Tej jesieni Polsat zdecydowanie stawia na Katarzynę Cichopek. Nie dość, że gwiazda jest jedną z prowadzących śniadaniówki stacji, to jeszcze dostała własny program. "Moja mama i twój tata" to randkowe show, w którym dojrzali ludzie po przejściach dają sobie szansę na znalezienie miłości. W tym kroku wspierają ich własne dzieci. Program zadebiutował na antenie 4 września. Czy zdobędzie przychylność widzów? Po pierwszym odcinku mam kilka wniosków. 

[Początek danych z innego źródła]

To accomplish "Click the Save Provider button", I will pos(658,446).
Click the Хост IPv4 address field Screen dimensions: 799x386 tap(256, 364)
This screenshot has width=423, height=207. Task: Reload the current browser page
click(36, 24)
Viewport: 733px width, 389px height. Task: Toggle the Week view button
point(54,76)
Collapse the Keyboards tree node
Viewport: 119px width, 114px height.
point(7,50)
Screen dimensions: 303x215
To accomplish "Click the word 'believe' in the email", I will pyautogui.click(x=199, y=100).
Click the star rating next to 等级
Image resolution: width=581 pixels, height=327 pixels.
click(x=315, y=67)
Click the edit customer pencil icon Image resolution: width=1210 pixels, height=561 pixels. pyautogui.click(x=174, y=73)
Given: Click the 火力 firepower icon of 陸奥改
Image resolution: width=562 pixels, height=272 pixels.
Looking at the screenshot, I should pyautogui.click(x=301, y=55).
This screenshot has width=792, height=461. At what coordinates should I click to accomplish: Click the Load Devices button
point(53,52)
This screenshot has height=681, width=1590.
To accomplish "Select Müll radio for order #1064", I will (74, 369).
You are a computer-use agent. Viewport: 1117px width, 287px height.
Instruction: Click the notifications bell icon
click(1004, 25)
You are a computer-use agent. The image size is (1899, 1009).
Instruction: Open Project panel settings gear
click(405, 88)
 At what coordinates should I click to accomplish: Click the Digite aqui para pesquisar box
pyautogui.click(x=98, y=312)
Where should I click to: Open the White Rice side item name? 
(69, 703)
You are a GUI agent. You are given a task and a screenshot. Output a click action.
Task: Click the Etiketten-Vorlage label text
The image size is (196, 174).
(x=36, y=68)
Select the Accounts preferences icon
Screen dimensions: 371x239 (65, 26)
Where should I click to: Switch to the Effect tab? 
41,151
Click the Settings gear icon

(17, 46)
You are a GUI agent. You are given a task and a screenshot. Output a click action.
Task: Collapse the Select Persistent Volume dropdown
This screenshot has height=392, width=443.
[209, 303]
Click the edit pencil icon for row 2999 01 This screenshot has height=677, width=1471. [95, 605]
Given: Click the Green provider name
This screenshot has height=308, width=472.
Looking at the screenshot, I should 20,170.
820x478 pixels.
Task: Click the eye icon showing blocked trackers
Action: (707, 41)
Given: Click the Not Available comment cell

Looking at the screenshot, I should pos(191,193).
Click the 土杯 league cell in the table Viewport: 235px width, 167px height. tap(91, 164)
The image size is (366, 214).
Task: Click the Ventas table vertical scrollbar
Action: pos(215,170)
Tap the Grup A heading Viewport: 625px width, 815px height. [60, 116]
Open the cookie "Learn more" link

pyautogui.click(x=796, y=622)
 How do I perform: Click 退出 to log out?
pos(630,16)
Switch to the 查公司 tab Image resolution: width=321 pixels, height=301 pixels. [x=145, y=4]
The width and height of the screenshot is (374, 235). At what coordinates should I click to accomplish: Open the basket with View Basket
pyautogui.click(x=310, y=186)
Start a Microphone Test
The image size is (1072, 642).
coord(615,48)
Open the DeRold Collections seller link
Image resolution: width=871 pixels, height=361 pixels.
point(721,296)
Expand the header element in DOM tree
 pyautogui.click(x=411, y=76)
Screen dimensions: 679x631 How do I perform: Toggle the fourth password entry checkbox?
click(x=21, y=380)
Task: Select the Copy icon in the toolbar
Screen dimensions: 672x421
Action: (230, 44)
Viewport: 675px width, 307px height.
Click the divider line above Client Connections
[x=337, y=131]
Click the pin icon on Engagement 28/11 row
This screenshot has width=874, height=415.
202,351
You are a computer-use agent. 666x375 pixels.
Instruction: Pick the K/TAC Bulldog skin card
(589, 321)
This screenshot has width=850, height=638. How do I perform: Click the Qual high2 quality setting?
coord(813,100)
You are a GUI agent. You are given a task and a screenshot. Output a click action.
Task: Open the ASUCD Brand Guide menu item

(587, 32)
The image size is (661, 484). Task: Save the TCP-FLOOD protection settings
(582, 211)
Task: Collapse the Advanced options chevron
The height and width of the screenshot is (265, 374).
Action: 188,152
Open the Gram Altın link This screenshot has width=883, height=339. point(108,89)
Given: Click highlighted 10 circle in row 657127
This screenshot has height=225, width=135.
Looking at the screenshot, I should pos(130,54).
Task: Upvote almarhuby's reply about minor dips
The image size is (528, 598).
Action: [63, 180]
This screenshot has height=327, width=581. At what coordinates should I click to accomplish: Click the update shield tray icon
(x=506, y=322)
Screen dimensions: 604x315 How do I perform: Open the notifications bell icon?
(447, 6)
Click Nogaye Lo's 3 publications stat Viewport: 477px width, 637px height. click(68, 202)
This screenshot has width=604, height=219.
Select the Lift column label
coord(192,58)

Zobacz wideo W czym "DDTVN" jest lepsze od konkurencji? Krupińska zabrała głos

Randkowe show w niczym nie przypomina programu Dody. Jego siłą jest autentyczność

Coś, co rzuca się w oczy już po kilku minutach programu to autentyczność uczestników, którzy biorą udział w show. To ludzie z bagażem doświadczeń, którzy zdecydowali się zaryzykować i zawalczyć o miłość. Nie widać w tym wyrachowania, nastawienia na fejm czy też wygraną, której zresztą producenci programu nie przewidzieli. Zwycięstwem ma być tu szansa na prawdziwe uczucie i trwałą relację. Widać też, że dzieci bardzo wspierają rodziców i mocno trzymają za nich kciuki. W programie nie ma zadęcia i telewizyjnego lansu i to też powoduje, że ogląda się to z dużą przyjemnością. Klimat tworzy też miejsce, bo uczestnicy przyjeżdżają na Mazury, do pięknej wilii, gdzie jest po prostu sielsko. Idealne miejsce na to, żeby raz jeszcze się zakochać

Z pewnością tej jesieni uczestnicy "Moja mama i twój tata" zdobędą sympatię widzów Polsatu. To randkowe show w niczym nie przypomina "12 kroków od miłości" Dody i bardzo dobrze. Programowi bliżej jest do "Rolnik szuka żony", który zresztą doczekał się wielu edycji. Tutaj też jest podobny potencjał. 

Stacja nie podjęła dobrej decyzji. Cichopek nie pasuje do tego formatu

Nie wszystko w show Polsatu jest jednak idealne. Co ciekawe, najsłabszym ogniwem programu okazała się prowadząca. W pierwszym odcinku Katarzyny Cichopek jest zresztą jak na lekarstwo, ale kiedy już jest, to niezbyt pasuje do klimatu. Cichopek jest taka jak zawsze - miła, uśmiechnięta i jednocześnie przy tym odrobinę sztuczna i zmanierowana. To gryzie się z programem, z którego aż bije naturalność i szczerość. Aż chciałoby się, żeby w show był ktoś na miarę Małgorzaty Ohme, Martyny Wojciechowskiej czy chociażby Marty Manowskiej. Katarzyna Cichopek to jednak zupełnie inny typ prezenterki i zdecydowanie bardziej pasuje do śniadaniówki. Produkcja powinna to przemyśleć.

Swoją drogą, sama nazwa show brzmi tak, jakby wymyśliły ją dzieci Cichopek i Kurzajewskiego. "Moja mama i twój tata" niestety pod tym względem ociera się o cringe i szkoda, że nie wymyślono czegoś bardziej oryginalnego.

Co ciekawe, Maciej Kurzajewski pojawił się w zapowiedzi drugiego odcinka programu. - Poznajcie mojego narzeczonego - powiedziała Cichopek do uczestników. Kto wie, może ten udział wyzwoli w prowadzącej więcej szczerych emocji. Telewizyjnych sztuczności mamy już dość.